June 14 (Bloomberg) -- Al-Mazaya Holding Co., a Kuwait-based property developer, plans to reduce its business in Dubai, Chief Executive Officer Nayef Mohammed Al-Awadi said, citing difficulties.
“We want to reduce our exposure in Dubai because of difficulties with existing infrastructure and master developers,” Al-Awadi said in an interview today in Kuwait.
Construction companies in the United Arab Emirates are searching for work in other markets after $964 billion in projects were halted or canceled in the country as of last November, Citigroup said in a Jan. 6 report.

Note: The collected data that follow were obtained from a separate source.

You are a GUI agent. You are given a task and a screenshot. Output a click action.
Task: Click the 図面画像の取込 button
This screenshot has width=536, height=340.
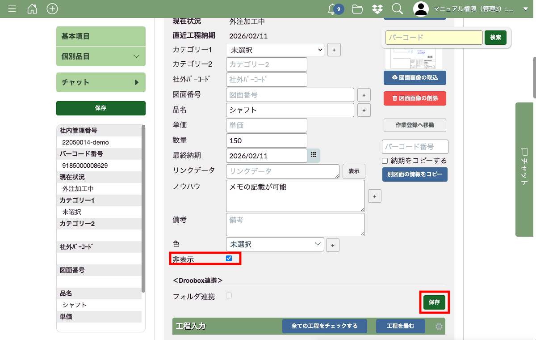tap(415, 77)
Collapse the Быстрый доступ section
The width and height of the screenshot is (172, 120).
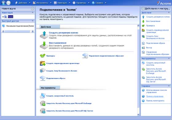[x=33, y=21]
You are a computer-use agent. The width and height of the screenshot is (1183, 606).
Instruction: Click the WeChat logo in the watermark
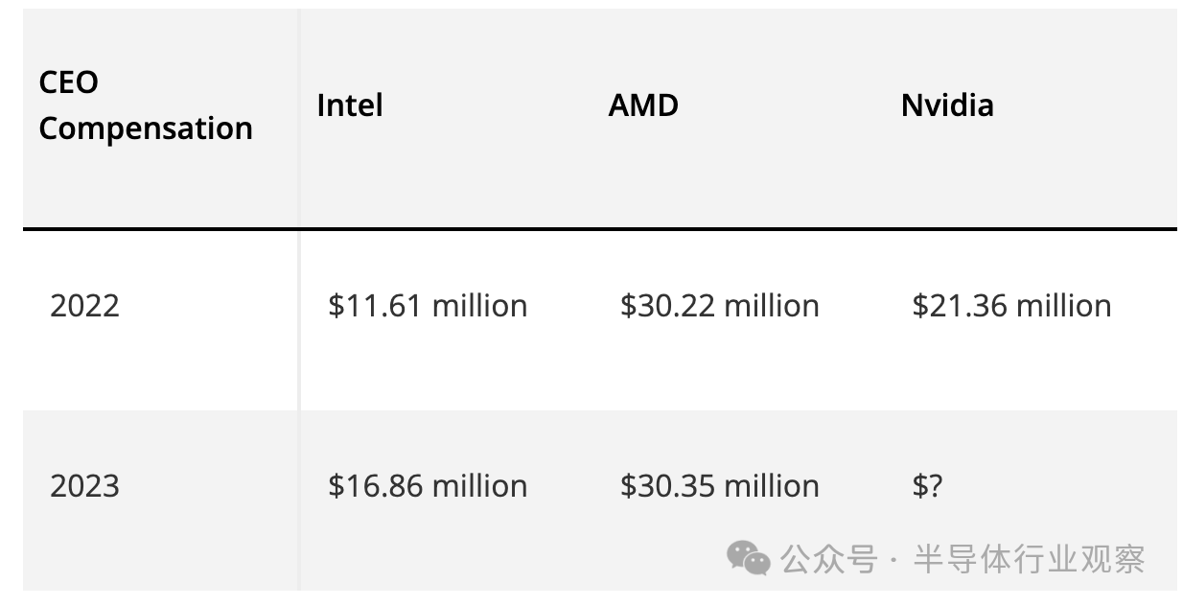(x=748, y=557)
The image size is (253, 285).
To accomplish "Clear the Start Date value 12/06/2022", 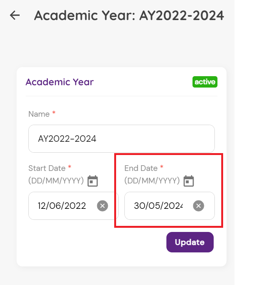I will 102,206.
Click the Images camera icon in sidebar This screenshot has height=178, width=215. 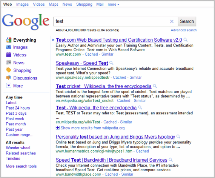(9, 47)
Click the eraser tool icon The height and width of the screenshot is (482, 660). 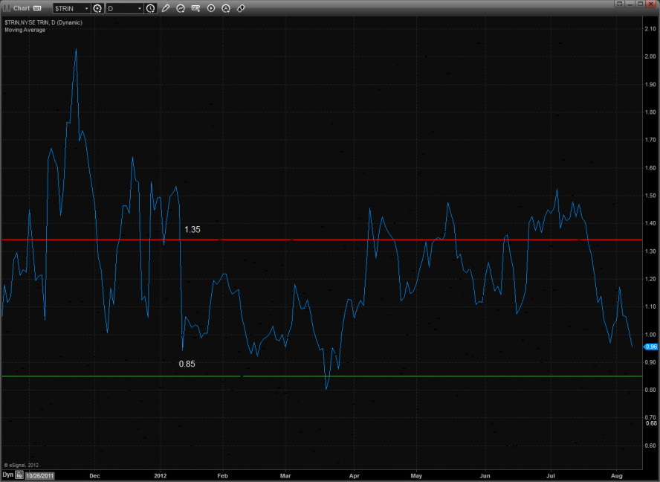[x=241, y=8]

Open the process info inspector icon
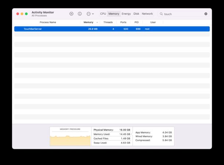point(80,14)
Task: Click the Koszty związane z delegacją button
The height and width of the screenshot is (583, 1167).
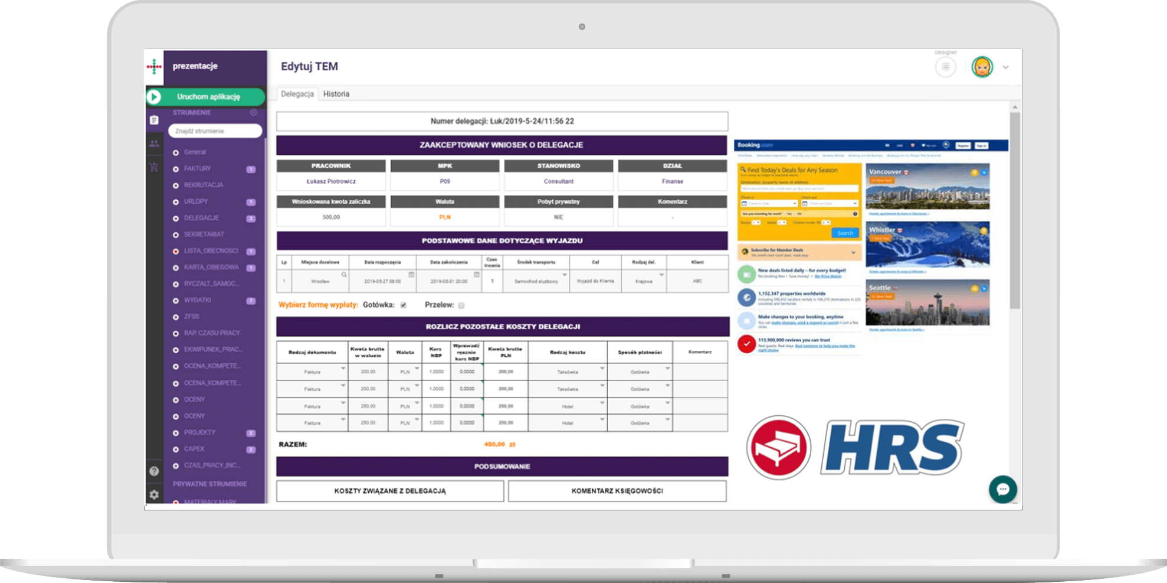Action: (x=390, y=491)
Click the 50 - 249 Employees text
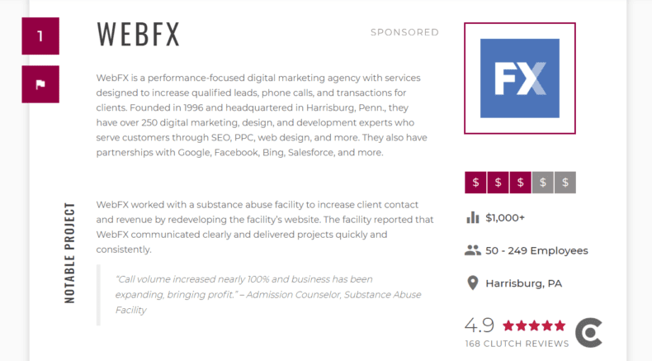Screen dimensions: 652x361 [536, 250]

Al-Mazaya, which posted a profit of $3.4 million in the first quarter of this year, is “doing well from an operational point of view but unfortunately, the decline of our assets in Dubai has affected us,” Al-Awadi said. Growth in 2012 will depend on the value of assets at the end of the year, he added.
The company isn’t planning any projects until 2013 and is occupied with existing projects, mainly in Dubai, Al-Awadi said. Al-Mazaya plans to focus on Saudi Arabia’s residential market, where it sees strong demand, he added.
Al-Mazaya shares were unchanged at 70 fils ($0.25) at the close in Kuwait today. The stock has gained 13 percent this year.